The 75-year-old was given a lethal injection after the US Supreme Court allowed the execution to proceed by denying the inmate's stay requests.
Arthur's death ends a legal saga spanning more than three decades in which he became known by some as the Houdini of death row, managing to evade his final sentence seven times.
He was first sentenced to death back in 1983 for a murder he denies committing. Since then, the southern US state has executed 58 people -- an end Arthur had until now dodged.
"Thomas Arthur's protracted attempt to escape justice is finally at an end," Alabama's Attorney General Steve Marshall said in a statement released following the execution.
In last-minute appeals Arthur's lawyers had challenged the injection method to be used on Thursday and asked that a cellphone be put in the death chamber in the event that something went awry -- requests the nation's highest court denied.

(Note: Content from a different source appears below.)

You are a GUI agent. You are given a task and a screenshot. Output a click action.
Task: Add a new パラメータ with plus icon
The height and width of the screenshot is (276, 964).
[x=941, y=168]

In her dissenting opinion Justice Sonia Sotomayor noted the risks of the lethal injection protocols, writing: "When Thomas Arthur enters the execution chamber tonight, he will leave his constitutional rights at the door."
'Houdini no more'
His case had angered both opponents and supporters of the death sentence: the former saw his endless run-ins with execution as a form of psychological torture, while those who supported the sentence see Arthur and his legal team as constantly playing the system to cheat justice.
"Thomas Arthur is an escape artist," said Janette Grantham, director of the advocacy group Victims of Crime and Leniency (VOCAL).
"He has used every trick in the books to manipulate the courts for over 34 years. He has used every trick possible to manipulate the public into believing he is innocent," she said.
"Hopefully Houdini's bag of tricks is empty and he is finally going down. No Houdini no more."
Arthur was found guilty of conspiring with his then-lover Judy Wicker to murder her husband Troy so that she could cash in on his life insurance. She was accused of paying Arthur $10,000 for the hit.
Arthur had already served five years for the 1977 murder of his sister-in-law and was out of jail on work release at the time. He admitted to the previous killing, which he says was an accident and blames on being drunk. But he has always denied murdering Wicker.
Prior to the execution Troy Wicker's niece had told Alabama media that the execution would give surviving family members closure after decades of pain.
"There are no words to describe the living hell that this has been for the Wicker family. We are hoping and praying that the execution is not delayed any further," Vicky Wilkerson told AL.com.
"Our family deserves closure and justice for the loss of (Wicker) and the nightmare that we have lived through," she said. "Tommy Arthur placed our family through a living hell for a pathetic $10,000 payout."